E911 provides the caller’s number and address location information with the call to PSAP.

Zingo announced last month that it has reached over 2,000 subscribers, a milestone company officials attribute “largely to aggressive online marketing over the past four months.”

ZingoTel will automatically upgrade customers with basic 9-1-1 to E911 service as they are available in the customers’ markets.

Frank Babusik, COO, Zingo Telecom said the company is “moving steadily to provide 100 percent access for E911 services to every US customer as these markets become available to Zingo Telecom directly or indirectly with local PSAP router access.”

Globe Composite Solutions, Ltd. has announced that it has developed what it calls the industry’s first 100 percent non-metallic roller and conveyor side frame system to enhance the performance of RFID-enabled material handling applications.

The new patent-pending conveyor system, NMR-6689TM, is described by company officials as eliminating potential interference from metallic components, “thereby increasing read-rate accuracy and allowing clients to use multiple RFID systems within close proximity without misreads or double counts.”

The first NMR-6689TM system is scheduled to be delivered for initial product testing early next week.

Non-metallic conveyor products are the standard for RFID use since metallic conveyors and components create interference and potentially compromise RFID tag readability. Globe’s Brandonite non-metallic conveyor systems are widely installed in US airports.

“We have heard loud and clear from the marketplace about the need to improve the performance of RFID-enabled material handling systems”, said Carl W. Forsythe, President and CEO of Globe.

Users can now place the RFID antennae directly underneath the conveyor to obtain “true 360-degree coverage to accurately read RFID tags, even on higher speed conveyor systems,” according to Brian C. Evans, Vice President of Design Engineering at Globe.

Here’s a switch: Other countries outsourcing their call center work to the United States. The Las Cruces (New Mexico) Sun-News is reporting that a Canadian company “plans to locate a new call center in Las Cruces that could eventually provide hundreds of jobs.”

ClientLogic will hire “150 to 200 employees” before training starts in April, according to a company news release, and “plans to hire nearly 600 employees, most full-time with benefits” the newspaper quotes, company spokesman Stephen McClure said.

ClientLogic provides customer service and technical support services for other companies. For example, the newspaper says, “if the company contracted with Sony and someone called a technical support number for help using a DVD player, the caller could be calling an employee of the Las Cruces facility.”

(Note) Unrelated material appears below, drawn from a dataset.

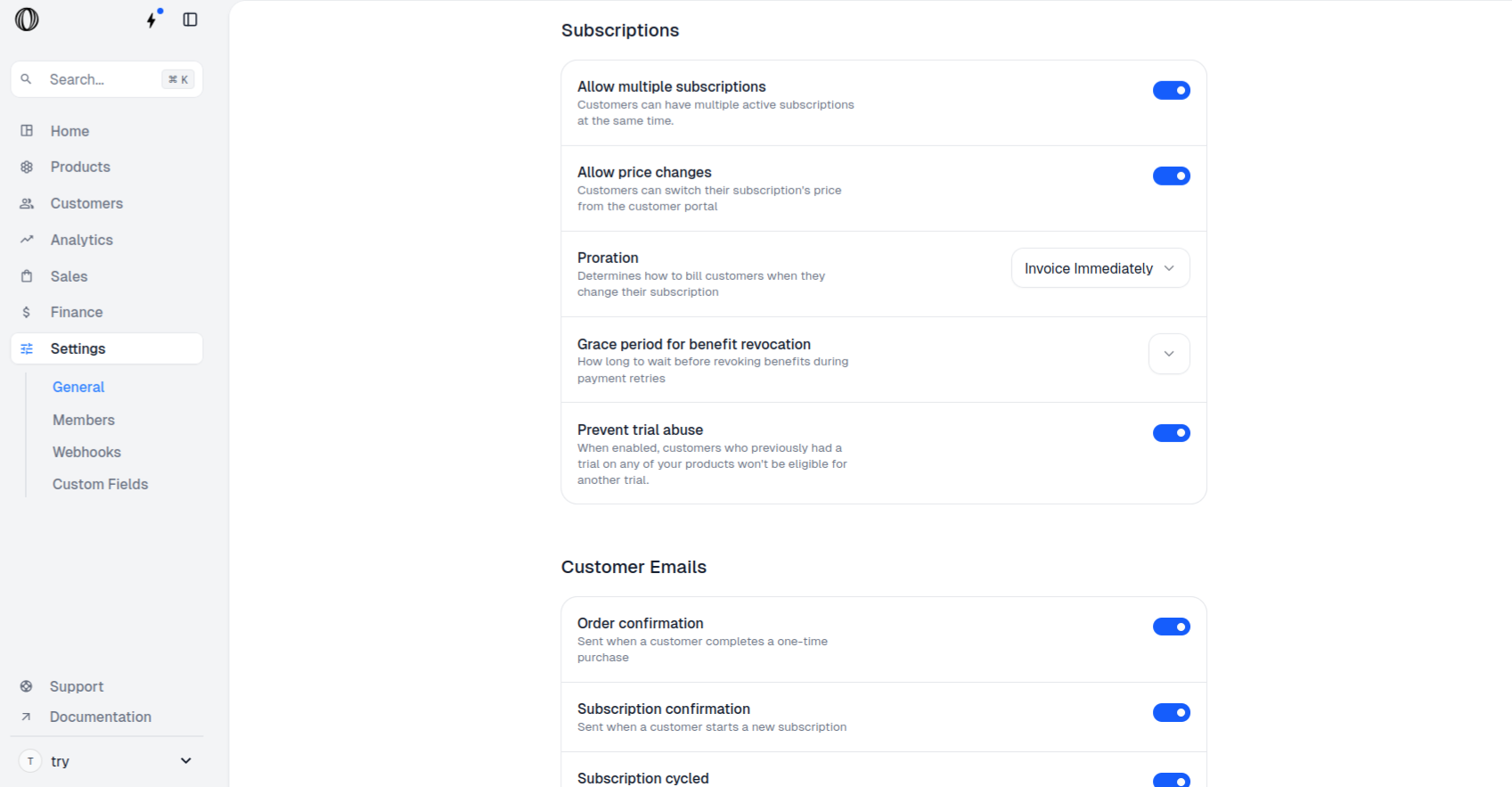Click the Sales shopping bag icon
Image resolution: width=1512 pixels, height=787 pixels.
click(27, 276)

Aspect Huntley is reporting that Iress Market Technology’s XPLAN “has entered into a four-year agreement with Genesys Group for provision of software for its adviser technology platform.”

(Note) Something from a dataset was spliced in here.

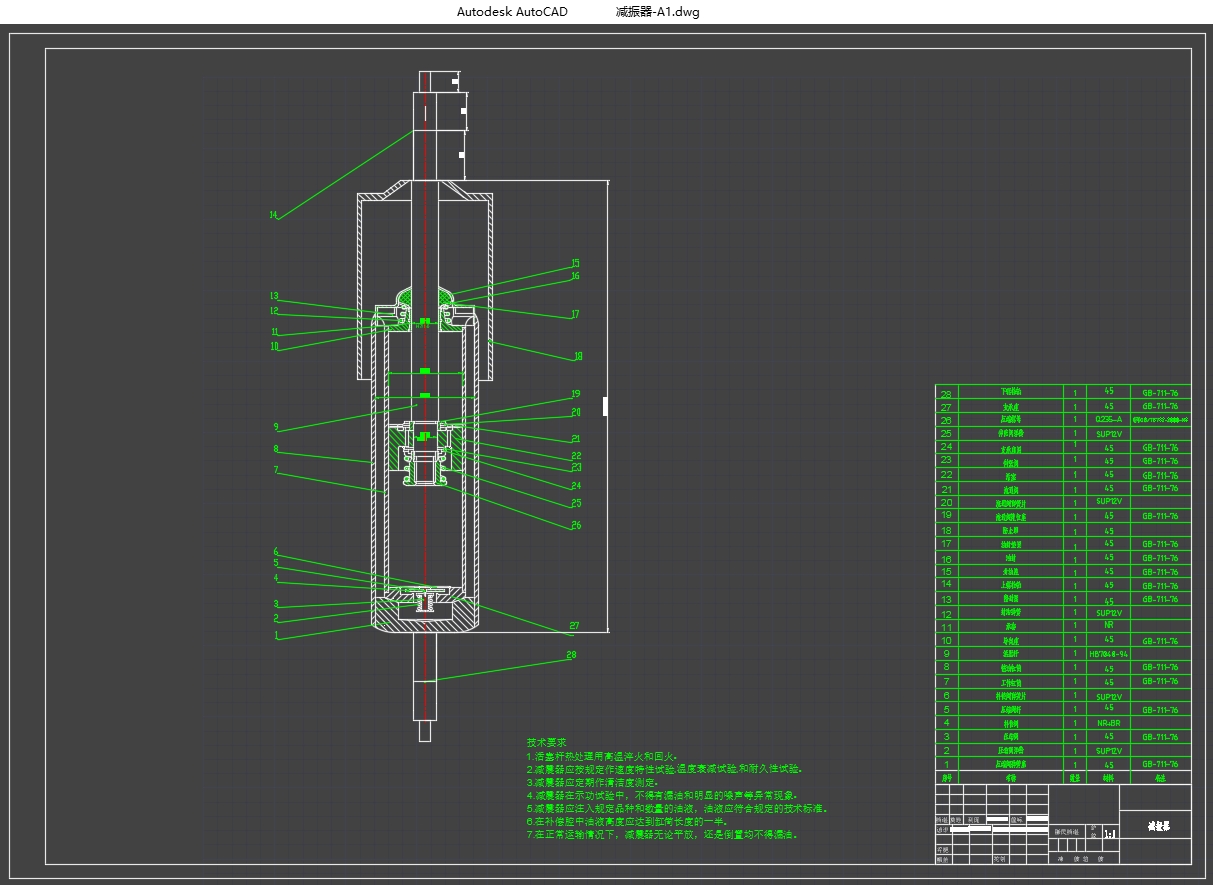Click callout number 28 near the lower rod
The image size is (1213, 885).
[x=572, y=656]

XPLAN will be deployed to Genesys member firms during the remainder of 2006, as a 100 percent web-based product. The company believes that web-deployment means reductions in costs, infrastructure requirements and workload for end users.

Interestingly, Siebel is the only company in the “leader quadrant” in Gartner’s “Magic Quadrant for CRM Customer Service and Support Applications, 2006,” according to industry observer Colin Beasty.

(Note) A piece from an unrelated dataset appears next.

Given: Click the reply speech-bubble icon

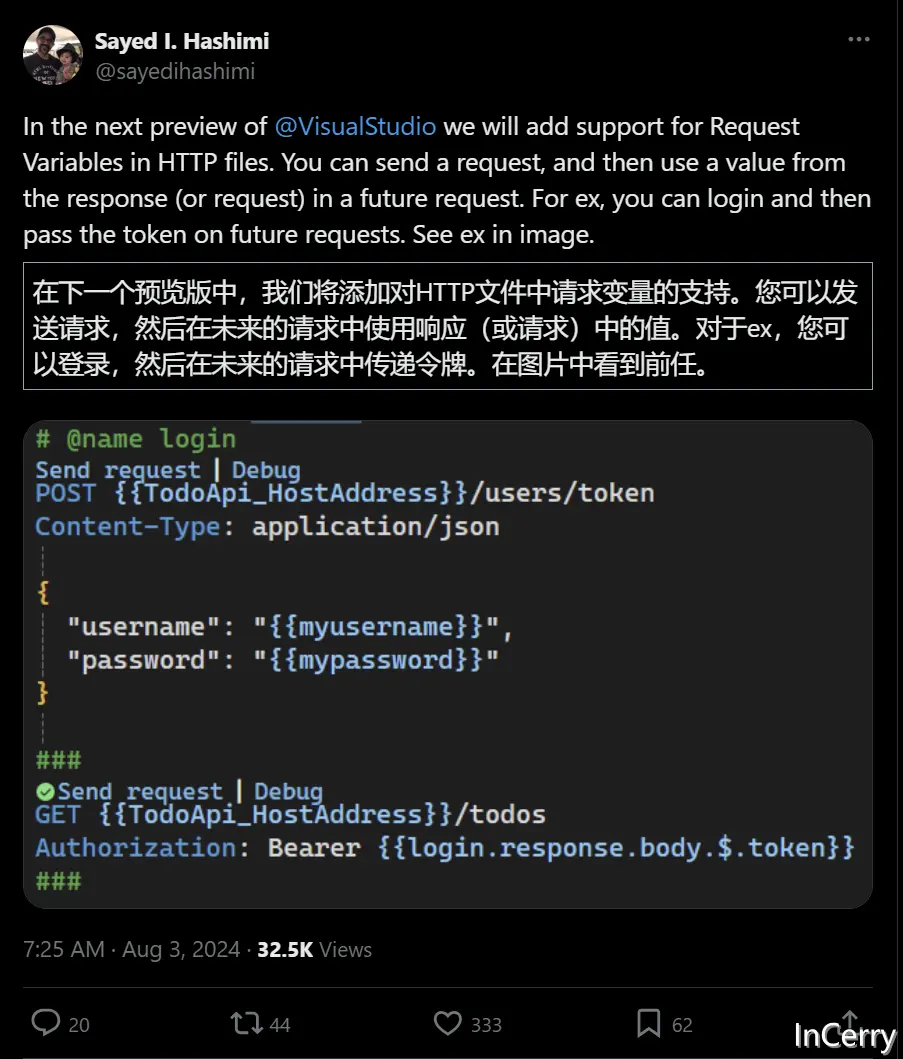Looking at the screenshot, I should tap(47, 1023).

Gartner states that Siebel’s Version 7.7 “continues to demonstrate the highest complexity and broadest functionality in the industry,” Beasty reports, “and is the only system in the market to demonstrate the ability to support large-scale implementations.”

Michael Maoz, vice president and research fellow at Gartner, says that if Siebel wants to remain the leader of this market, it must “focus on delivering more intelligence to the desktop by ‘delivering decision support for the interaction with that customer,’” in Beasty’s words.

Siebel’s strongest competition, according to the report, comes from niche players such as Amdocs and SAP AG and the likes of Onyx Software, Pegasystems, RightNow Technologies, and Salesforce.com.